Unexpected life events can put you into financial distress. Uncontrollable events such as unemployment, divorce lose or a medical emergency, can have devastating financial effects that cause the bills to pile up. Needless to say, this adds to your existing stress especially if collectors are calling and demanding money you don’t have! Filing for bankruptcy may be the best option for you. Each bankruptcy chapter has distinct advantages that meet the needs of the person filing for bankruptcy. Chapter 7 provides the consumer with an elimination of debt and a fresh start to begin again either debt-free or virtually debt-free, while Chapter 13 can be used to stop a foreclosure or prevent a repossession of property while giving the consumer time to develop a workable plan for repayment of debts through a structured repayment plan over three or five years.
Types of Bankruptcy
An attorney will advise you as to your different options within bankruptcy and which may be best for you. The following are the primary options:
- Chapter 7 bankruptcy is primarily designed for low-income filers, although higher income individuals may also file depending on their income and qualified expenses. You must meet a means test to satisfy the income eligibility guidelines and an attorney will assist you in determining your eligibility depending on your income and expenses.

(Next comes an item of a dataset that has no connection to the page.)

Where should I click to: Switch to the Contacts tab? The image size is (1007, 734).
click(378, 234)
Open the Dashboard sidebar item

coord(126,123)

- Chapter 13 bankruptcy allows you to pay back your debts in part or whole via a three or five year structured repayment plan. Therefore, you must have a steady source of income to fund the repayment plan and qualify for Chapter 13 bankruptcy.
Chapter 13 bankruptcy is often the best option to resolve problems with a mortgage and stop the threat of foreclosure.
Regardless of which type of personal bankruptcy you file, there are several requirements as part of your bankruptcy application:
- You must complete a government-approved credit counseling session and financial management course which can be done on line or over the phone.
- You must fill out and file a bankruptcy petition and any appropriate schedules.
- You must provide information about all of your assets, income and debts.
- You must attend a meeting of creditors which is a hearing with your court appointed Trustee to answer questions about your bankruptcy petition, finances and assets.
- Whether you file for Chapter 7 or Chapter 13 bankruptcy, you will also have to prove your income, identify all assets, including business assets, if any, and declare exemptions on your assets, including your home, as applicable under the law.